8/29/2011

Working towards a budget for church-wide concerns in the Episcopal Church.

The Episcopal News Service has noted a new survey by the Executive Committee of Executive Council put together as part of the process for developing a three year budget to be presented to the 2012 General Convention. The article is HERE. The survey is HERE.

The survey is a good beginning. It asks to assign or reassign the various program concerns of The Episcopal Church church-wide efforts to "church-wide", diocesan and network or parish levels, or to drop them completely.  What it doesn't do is the following: (i) address the reality that about 38% of the Domestic and Foreign Missionary Society (the budget for The Episcopal Church on a church-wide level) is spent on canonical and corporate functions, not program, (ii)  that The Episcopal Church has debt payments that now must be honored, thereby raising questions of continuing to own property in New York City, etc, (iii) that dioceses in The Episcopal Church vary greatly in size and some are unsustainable, and that (iv) empowerment of networks has never been adequately encouraged by General Convention.

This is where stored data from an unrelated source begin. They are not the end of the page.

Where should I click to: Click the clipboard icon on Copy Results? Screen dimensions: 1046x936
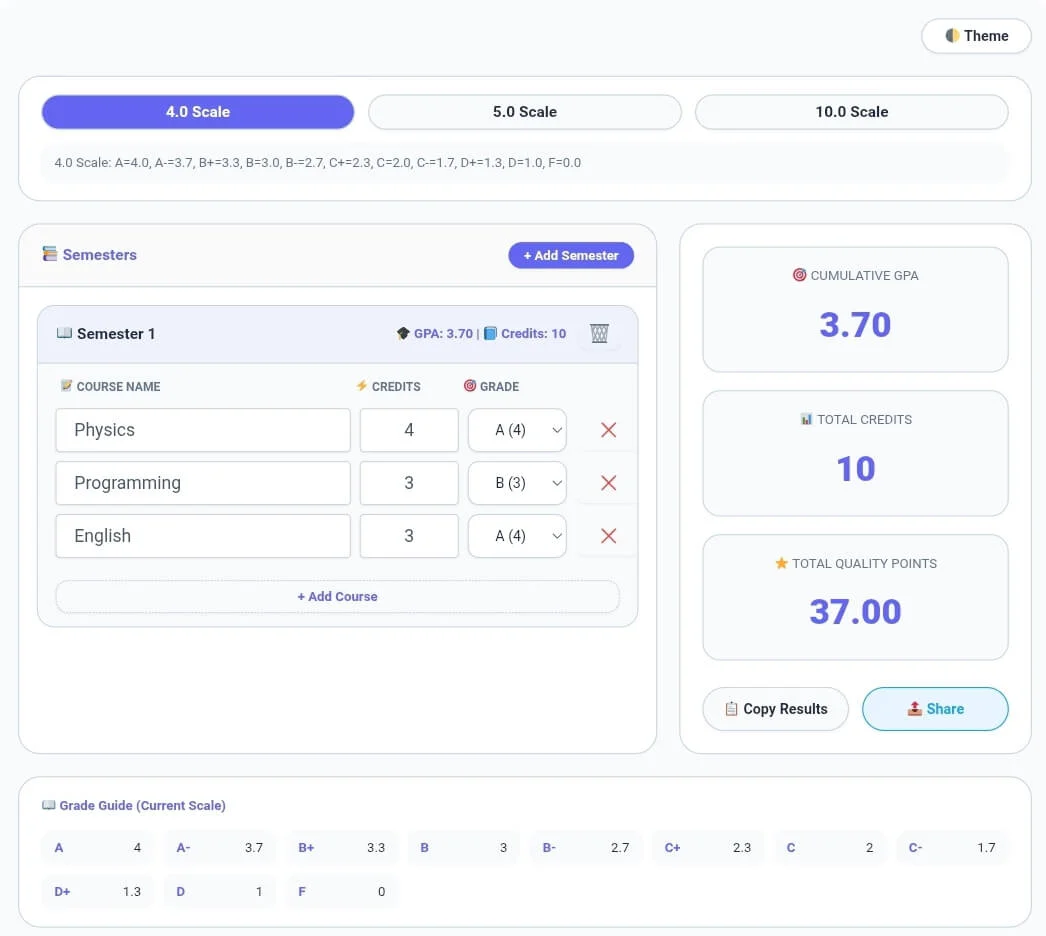coord(730,708)
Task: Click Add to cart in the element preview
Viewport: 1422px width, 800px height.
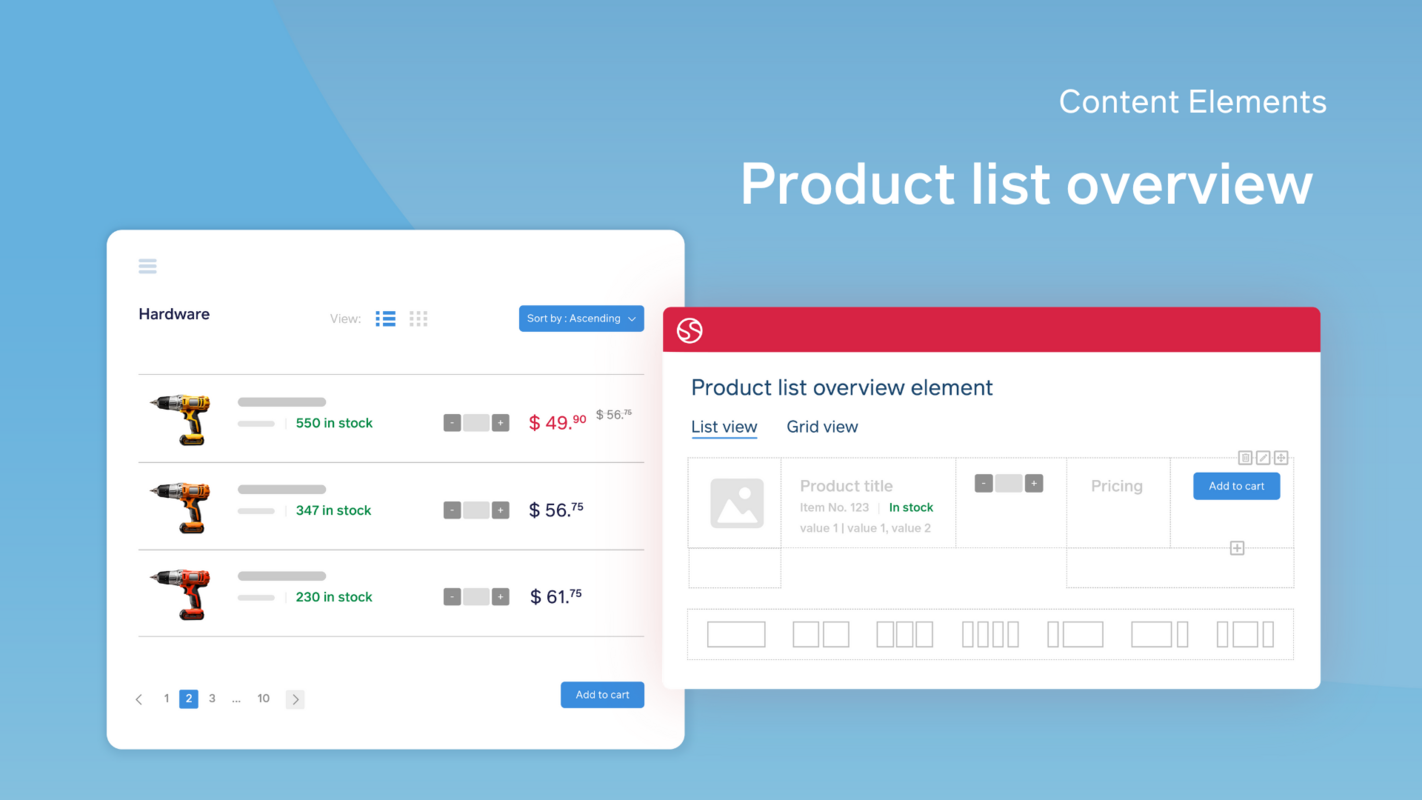Action: [x=1236, y=485]
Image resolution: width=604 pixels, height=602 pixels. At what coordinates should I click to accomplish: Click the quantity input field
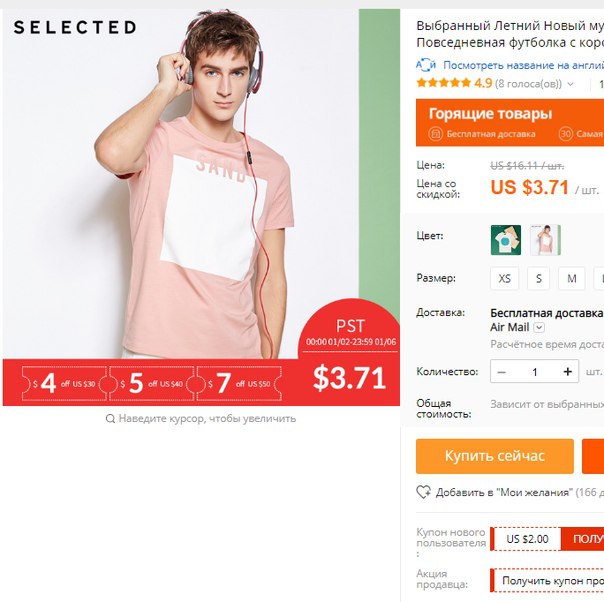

I encourage you to take the survey. More, I encourage you to let Executive Council members (me included) know what you think might be helpful in preparing this budget. General crabby statements, such as, "I think The Episcopal Church is the work of the devil and not one dime ought to go to it" are not helpful.  This is not an opportunity to dump on the work and ministry of The Episcopal Church through its various offices.  Rather it is a moment for us to draw out the best ideas for new ways of thinking of the church-wide efforts that General Convention believes are important to our common life.  I hope Preludium readers will join in the conversation.



9 comments:

  1. A very honest, useful second paragraph.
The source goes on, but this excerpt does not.